From the mHealthNews archive
By Eric Wicklund , Editor, mHealthNews

Call it "connected independence" or "sustainable aging," but the impact is clear: Today's seniors are a growing population, and they're demanding more from an already-taxed healthcare system as they strive to stay in their own homes and out of the hospital.

This population represents one of the biggest markets for telehealth, serving not only the seniors but their family members and other caregivers, physicians, senior service agencies and assisted living communities. Mobile devices and platforms are giving seniors the opportunity to connect at all times with their caregivers and share health data, while allowing clinicians to monitor their patients around the clock and take action before a medical crisis occurs.

Among the new companies in the space is eCaring, a New York-based developer of telehealth services that launched about two years ago with a platform for care management agencies. That cloud-based platform is now being pushed out to a wider range of users, including assisted living communities, provider networks, accountable care organizations and even the patients themselves.

"We're in a transition," said Robert M. Herzog, the company's CEO and founder, who has worked as a senior executive with several startups, established companies and not-for-profits. "There's a tremendous push for population care management."

eCaring's web-based platform, accessible through PCs and tablets (a smartphone-adaptable system is in the works) captures more than 700 data points for each patient, ranging from vital signs to behavioral health information, and is used by clinicians and other caregivers to chart a senior's well-being and identify care issues before they become acute. The platform can be adapted to fit certain populations (Beth Israel in New York has built a CHF dashboard that targets six critical areas), and can be integrated with larger telemonitoring platforms.

The company is one of a growing network of organizations targeting the senior care space, says Stephen Johnston, a co-founder of Aging 2.0, a global innovation network that hosted its own pavilion at the 2012 mHealth Summit in Washington D.C. Johnston said the market, driven by the likes of eCaring, Independa and the AARP, is still trying to find its direction.

"It's still a fragmented marketplace," said Johnston, whose pavilion hosted some 20 companies, most of them startups. "People are living longer, working longer, staying in their homes longer … but later-life wellness is missed by traditional healthcare. We want to bring new technology and innovation into that space and promote the concept of connected independence."

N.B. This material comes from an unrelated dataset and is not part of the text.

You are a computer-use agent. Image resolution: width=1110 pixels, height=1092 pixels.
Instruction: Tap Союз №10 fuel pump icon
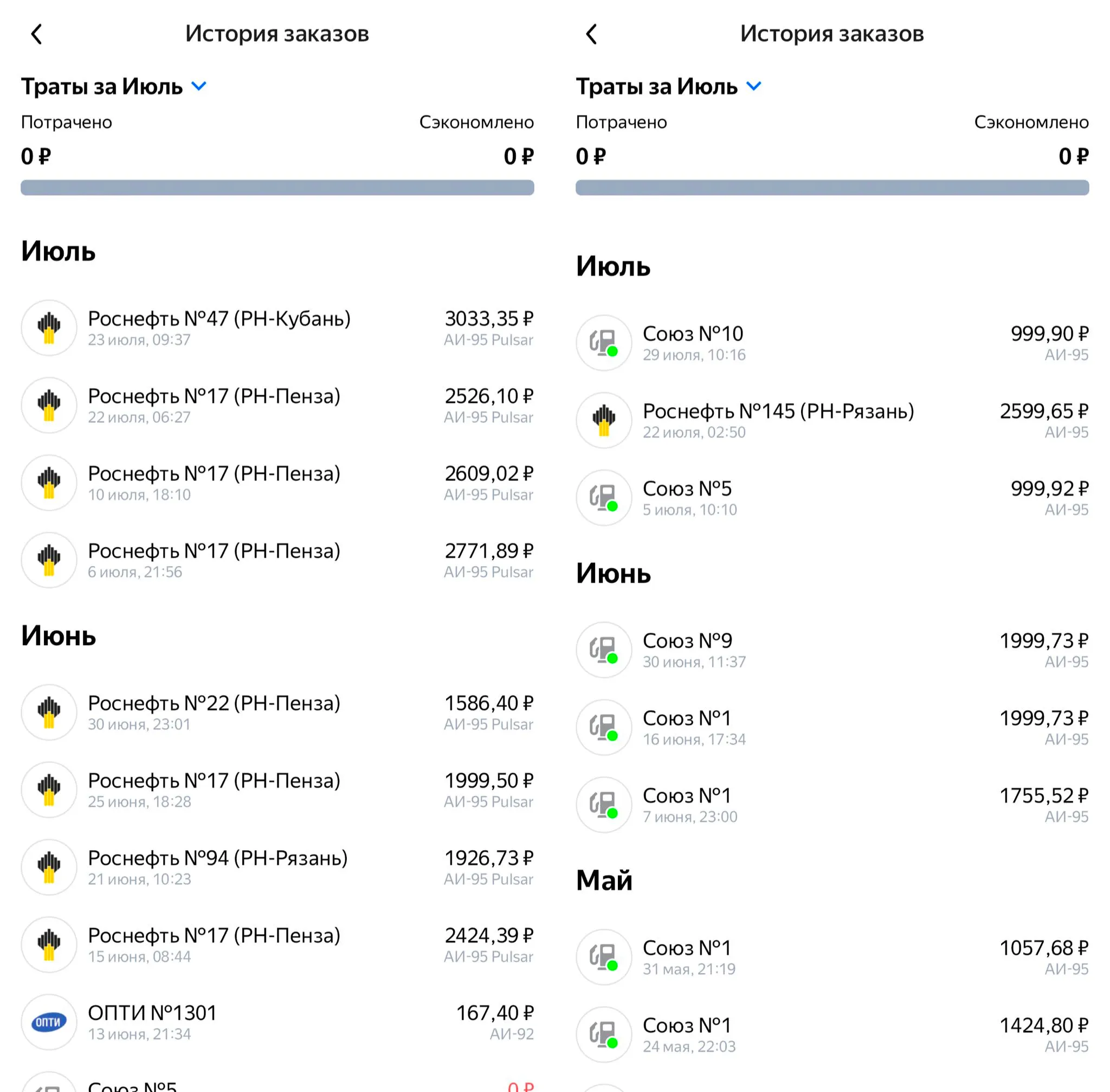tap(604, 343)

Kathy Fike, PhD, a co-founder of Aging 2.0, said the nation's healthcare landscape is shifting away from the hospital and toward the home – she referenced a survey that indicates 92 percent of seniors want to live at home rather than in a relative's house or an assisted living complex. This shift, along with the emphasis on patient-centered healthcare, is prompting the provider community to embrace telehealth as a means of connecting to the patient outside the clinical setting.

"The key is to get in front of seniors and personalize the experience," said Johnston, who emphasized that healthcare is only one part of the package. Providers "are in the background for all of the solutions, but lifelong wellness involves so much more."

That's part of eCaring's philosophy, said Herzog, who added that the company booth "was mobbed" at the mHealth Summit with interest from parties as far away as the West Coast and Africa. By pushing a platform into the home that collects clinical and emotional information, he said, "we can capture all sorts of data to supplement the telehealth record and create a full picture."

As proof of eCaring's value, Herzog offers a recent trial undertaken by Morningside House, a New York-based long-term adult care facility. He said the facility took 90 days' worth of data from eight patients using the eCaring portal and determined that the service helped to prevent nine ER visits, 12 doctor visits, 3 unplanned nursing visits and three hospitalizations, for a total savings of about $60,000.

Those kinds of numbers, he said, should look good in light of the fact that 2,200 hospitals have been penalized in the past year for avoidable re-admissions.

"The best way to cut hospital readmissions is to cut hospital admissions," he added.